Testi pubblicati sul sito
www.brainmindlife.org della Società Nazionale di Neuroscienze “Brain, Mind
& Life - Italia” (BM&L-Italia). Oltre a notizie o commenti relativi a
fatti ed eventi rilevanti per la Società, la sezione “note e notizie” presenta
settimanalmente lavori neuroscientifici selezionati fra quelli pubblicati o in
corso di pubblicazione sulle maggiori riviste e il cui argomento rientra negli
oggetti di studio dei soci componenti lo staff
dei recensori della Commissione
Scientifica della Società.
[Tipologia del testo:
RECENSIONE]
Anche quando già si conosceva una cinquantina di neurotrasmettitori, l’acetilcolina, le amine biogene, il GABA e il glutammato erano di gran lunga le molecole più studiate come mediatori chimici dell’impulso nervoso.
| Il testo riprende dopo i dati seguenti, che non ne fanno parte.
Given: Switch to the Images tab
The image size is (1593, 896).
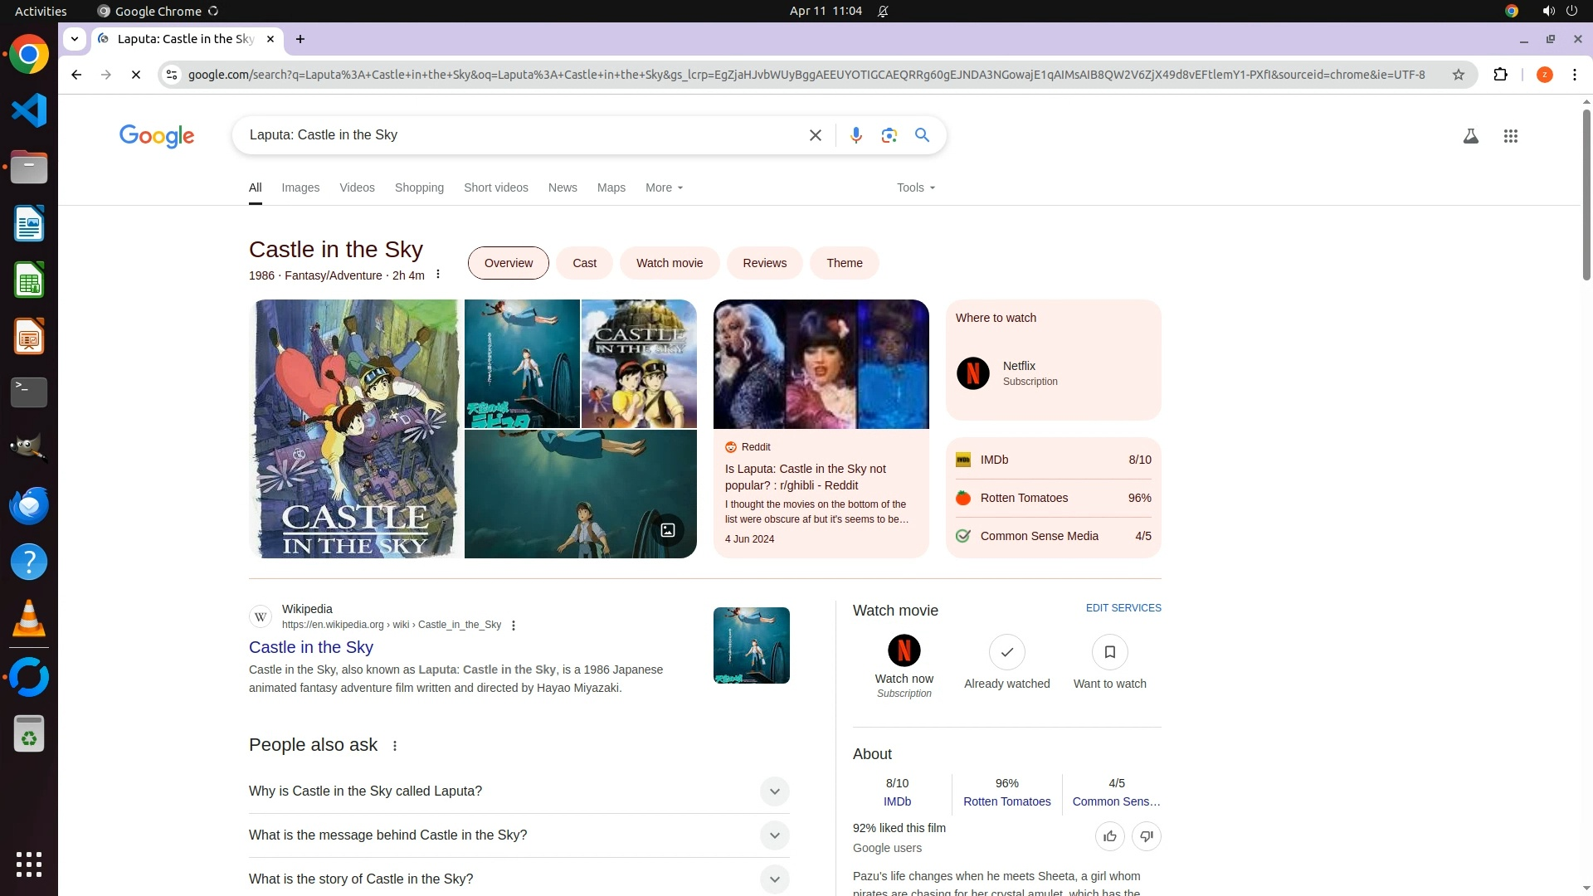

Per questo motivo, a lungo, la concezione della sinapsi chimica si è basata su un modello di neurotrasmissione convenzionale che non ha dato molto spazio ai progetti di ricerca volti a proseguire le indagini su possibilità di segnalazione alternative a quelle note.
Se è vero che periodicamente si è assistito ad un riaccendersi dell’attenzione e dell’interesse per la segnalazione retrograda, per i neurotrasmettitori non convenzionali e per forme di modulazione dell’attività sinaptica di recente acquisizione, è pur vero che una certa resistenza è stata opposta, in vari ambienti, all’idea che degli ioni potessero essere considerati non semplici fattori influenzanti gli stati elettrici e i meccanismi di rilascio, ma veri e propri protagonisti nel determinare gli effetti post-sinaptici generalmente indotti dal legame di un neurotrasmettitore convenzionale con il suo recettore.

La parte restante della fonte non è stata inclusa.